I had a presentation last week at HP Partner Summit at Stocholm about Cloud Computing Infrastructure and HP’s Trilogy offer. Well, trilogy in a basic is the infrastructure to build your private clouds on it. We beieve that after more than a decade of physical server sprawl, massive growth in storage requirements and the emergence of hierarchical network architectures, IT complexity has reached an all-time high. Today, IT organizations are forced to act as their own systems integrators whereelse we think “there are not any IT project in the world; there are only business projects which need a lot of IT support”. Thats why we believe in business-ready infrastructures, which are converged and virtualized.
With the sprawl in IT systems, many customers find themselves with a complex and inflexible set of infrastructure that limits their ability to respond to changes in the business.
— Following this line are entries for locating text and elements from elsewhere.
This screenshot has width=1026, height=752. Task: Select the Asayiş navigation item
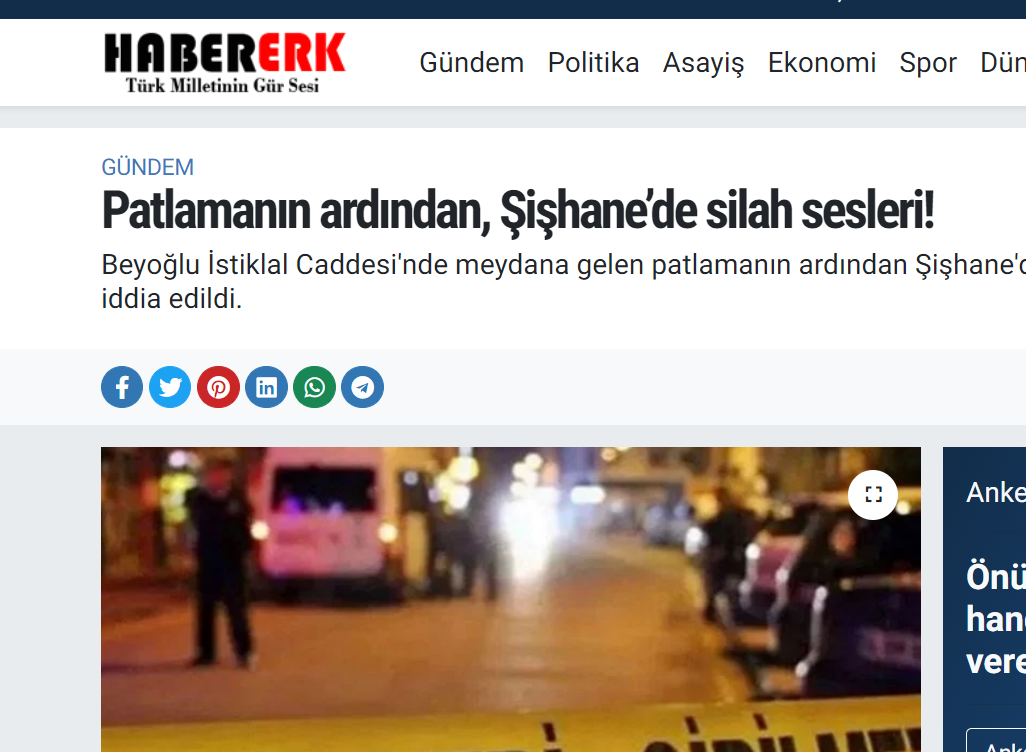click(x=703, y=63)
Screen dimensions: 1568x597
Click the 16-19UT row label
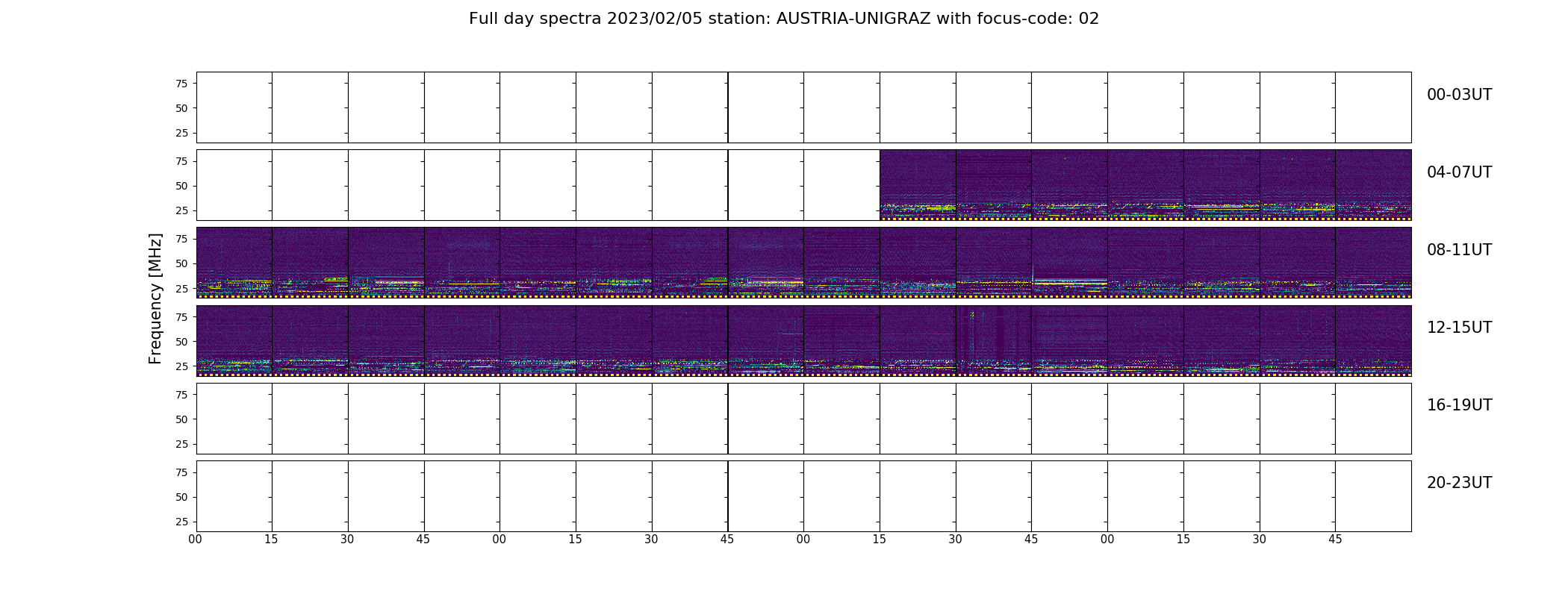(1459, 405)
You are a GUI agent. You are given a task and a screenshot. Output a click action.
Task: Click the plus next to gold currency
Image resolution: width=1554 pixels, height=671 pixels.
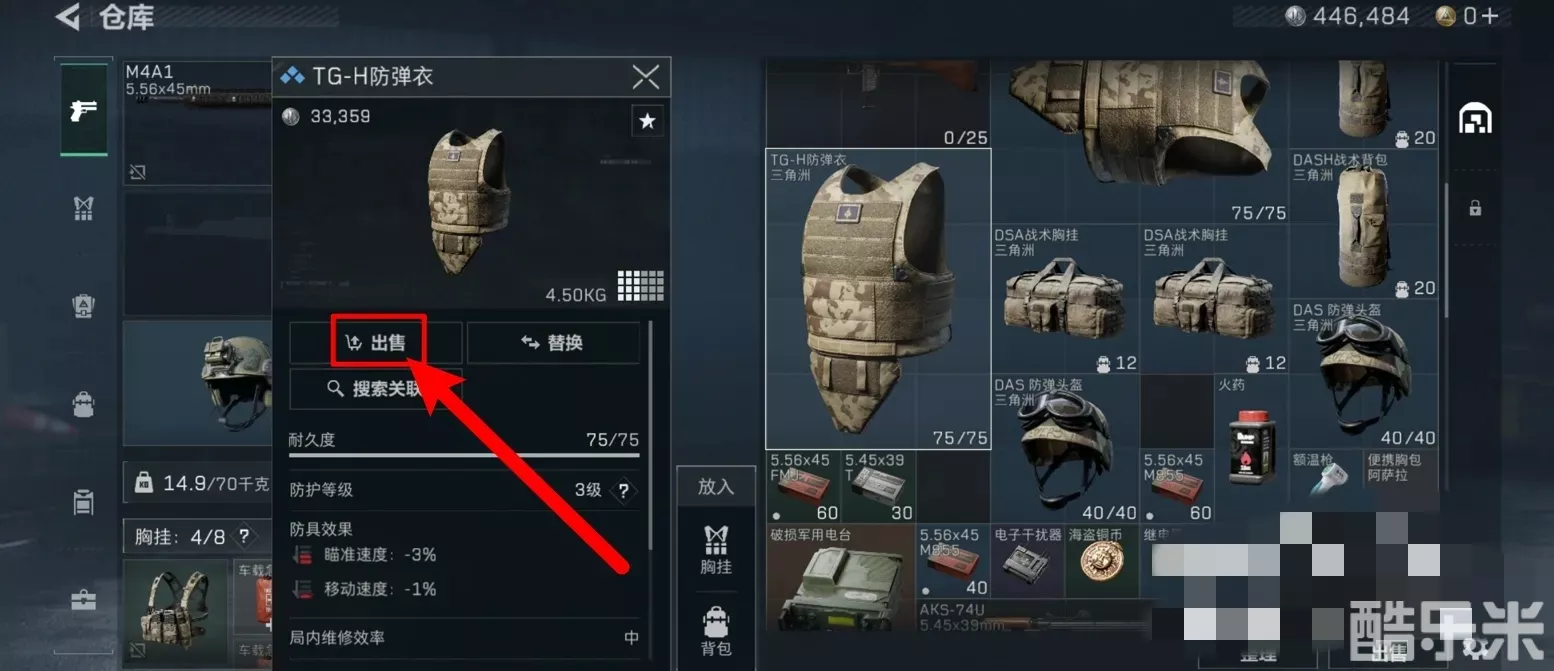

For many, the goal of offering “IT as a service” remains elusive, and their legacy infrastructure is an increasingly larger part of their IT maintenance budget that constrains the ability of IT departments to launch new projects and innovate. Trilogy is, at this point, a great option to consider. Just have a look at to my presentation below and feel free to comment.
It’s a great presentation. But I just want to know whether internal clouds give the flexibility according to business requirements. Your presentation didn’t talk much about it.
Hi Cathy,
For me the private clouds are equally flexible with public clouds, if not even more flexible. Since you own the datacenter internally within your firewalls, it makes it even more flexible for users since they own and manage Infrastructure/Platform/Software. So, my way of thinking cloud computing is mostly private clouds, which might be combined with some public cloud offerings, where customers own and manage it.